→ **Page excerpt**
=== Section Start ===
Israel confirms it has received the remains of soldier killed in Gaza in 2014

Hadar Goldin, 23, was killed two hours after a ceasefire took effect in that year’s war between Israel and Hamas.

ISRAEL HAS CONFIRMED it has received the remains of Hadar Goldin, a soldier killed in Gaza in 2014.

The 23-year-old was killed two hours after a ceasefire took effect in that year’s war between Israel and Hamas. Mr Goldin’s family have waged a public campaign for 11 years to bring his remains home. Earlier this year, they marked 4,000 days since his body was taken.

Israel’s military had long determined that he had been killed, based on evidence found in the tunnel where his body was taken, including a blood-soaked shirt and prayer fringes.

His remains had been the only ones left in Gaza predating the current war between Israel and Hamas.

The remains of four hostages taken in the October 7 2023 attack are still in Gaza.

The return of the remains of Mr Goldin, who has become a national symbol, were a significant development in the US-brokered truce, which has faltered during the slow return of bodies of hostages and skirmishes between Israeli troops and militants in Gaza.

The Red Cross had transferred the body to the Israeli military within Gaza. It was taken to the national forensic institute in Tel Aviv.

Dozens of people gathered along junctions where the police convoy carried the remains, holding Israeli flags and paying their last respects.

“We’re really excited. We’ve got conflicting feelings,” Hanini Cormey, who had served alongside Mr Goldin, said.

Israeli Prime Minister Benjamin Netanyahu told the weekly Cabinet meeting that holding the body for so long had caused “great agony of his family, which will now be able to give him a Jewish burial”.

Israel recovered the remains of the other soldier, Oron Shaul, earlier this year.

Netanyahu said that the country would continue trying to bring home the bodies of Israelis still held across enemy lines, such as Eli Cohen, an Israeli spy hanged in Damascus in 1965.

Israeli media, citing anonymous officials, previously reported that Hamas was delaying the release of Mr Goldin’s body in hopes of negotiating safe passage for more than 100 militants surrounded by Israeli forces and trapped in Rafah.

Gila Gamliel, the minister of innovation, science and technology and a member of Netanyahu’s Likud party, told Army Radio that Israel was not negotiating for a deal within a deal.

“There are agreements whose implementation is guaranteed by the mediators, and we shouldn’t allow anyone to come now and play (games) and to reopen the agreement,” she said.

Hamas made no comment on a possible exchange for its fighters stuck in the so-called yellow zone, which is controlled by Israeli forces, although they acknowledged that clashes were taking place there.

Since the ceasefire began on 10 October, militants have released the remains of 23 hostages. As part of the truce deal, the militants are expected to return the remains of all hostages.

For each Israeli hostage returned, Israel has been releasing the remains of 15 Palestinians.

Ahmed Dheir, director of forensic medicine at Nasser Hospital in the southern Gaza city of Khan Younis, said that the remains of 300 had now been returned, with 89 identified.

Today, Gaza’s health ministry said that the number of Palestinians killed in Gaza had risen to 69,176.
=== Section End ===
→ **Instructions to follow**
Reproduce the passage of the article about Hadar Goldin's remains from "Ahmed Dheir, director" up to and including "risen to 69,176.".

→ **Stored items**
=== Section Start ===
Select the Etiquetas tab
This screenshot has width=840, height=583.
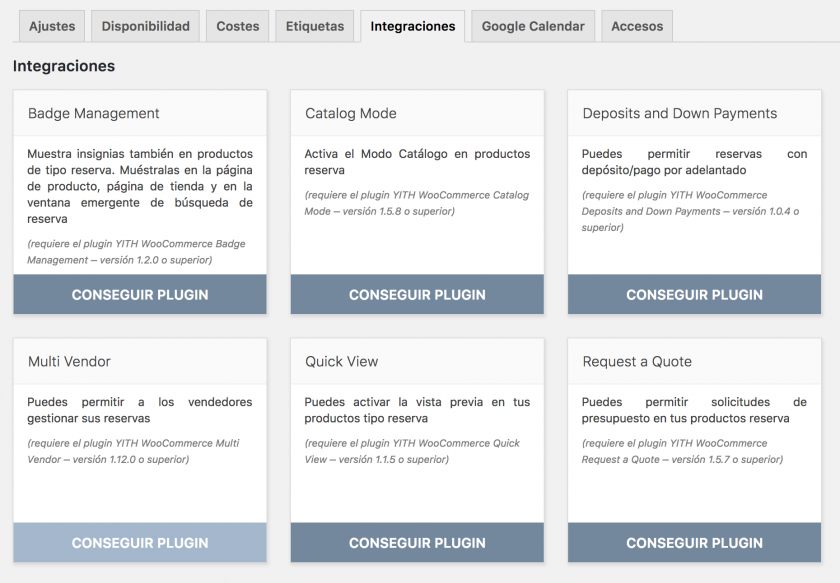coord(315,26)
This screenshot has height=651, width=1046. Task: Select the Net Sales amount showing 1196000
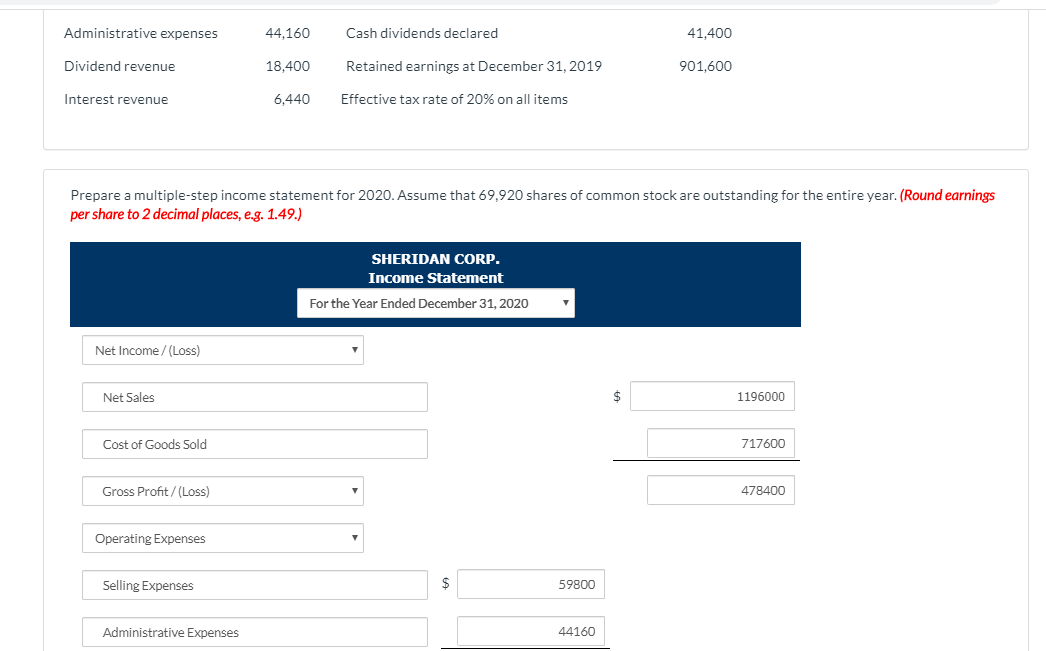point(712,396)
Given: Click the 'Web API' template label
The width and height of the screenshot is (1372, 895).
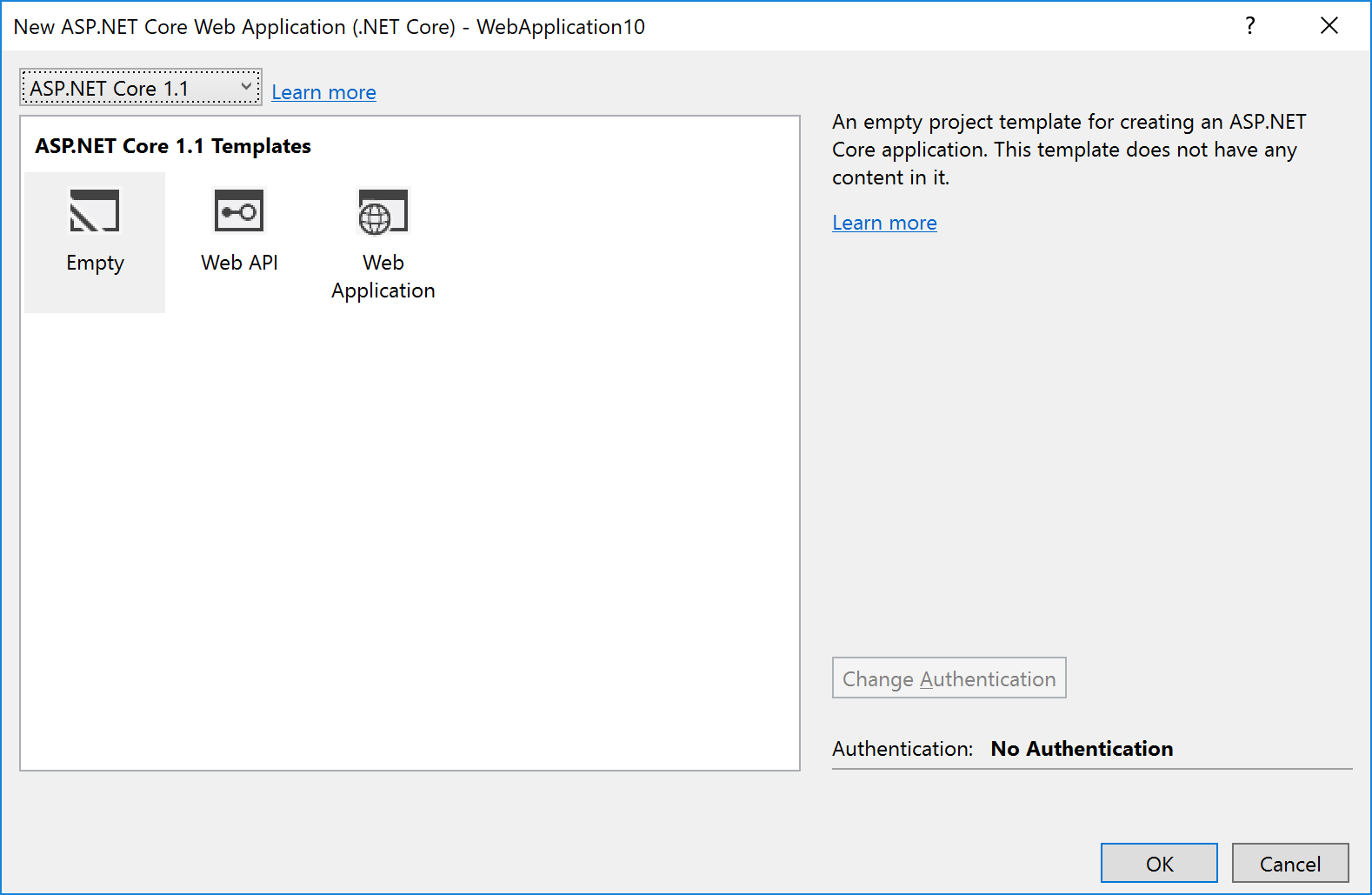Looking at the screenshot, I should 239,263.
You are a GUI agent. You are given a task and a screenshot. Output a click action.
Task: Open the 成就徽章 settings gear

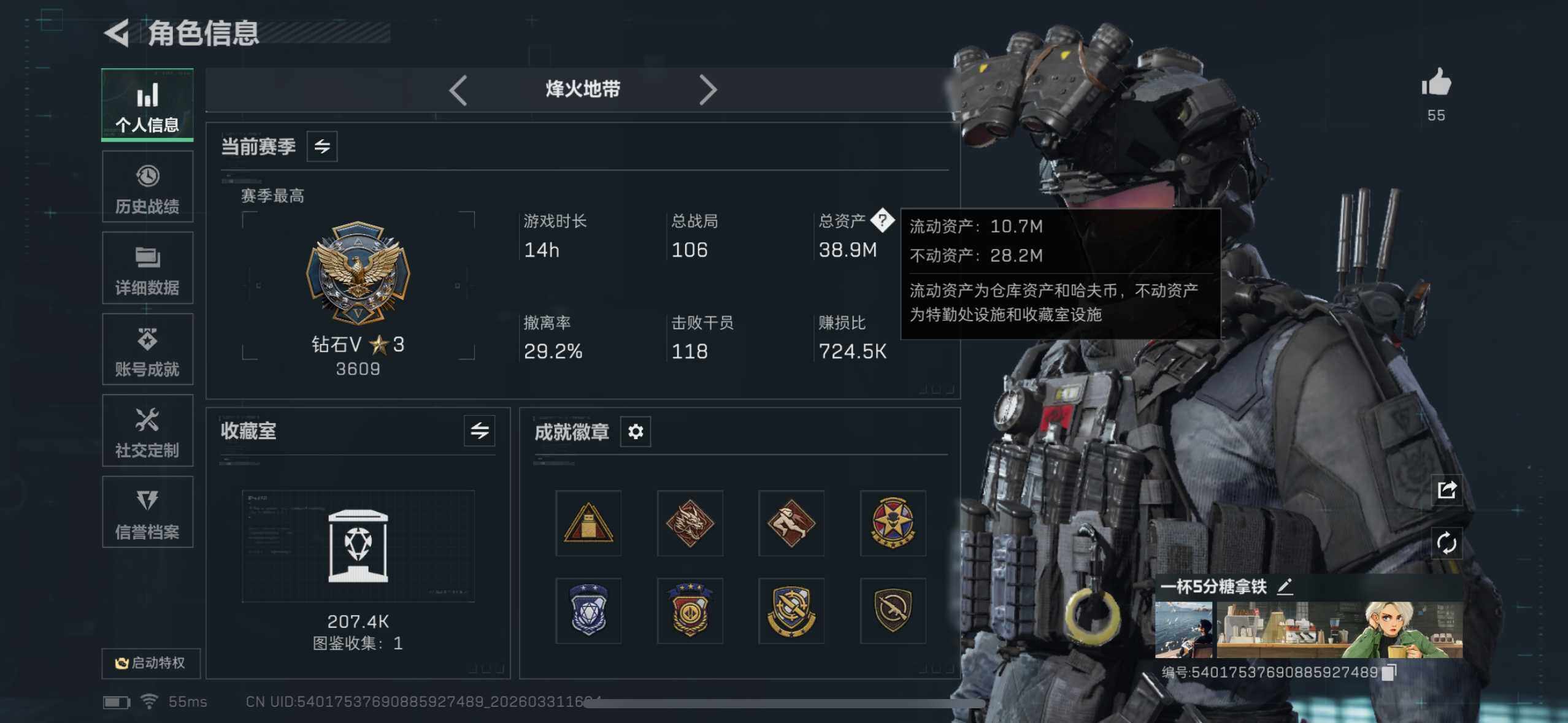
=== Section End ===
→ **Solution to this exercise**
Ahmed Dheir, director of forensic medicine at Nasser Hospital in the southern Gaza city of Khan Younis, said that the remains of 300 had now been returned, with 89 identified.

Today, Gaza’s health ministry said that the number of Palestinians killed in Gaza had risen to 69,176.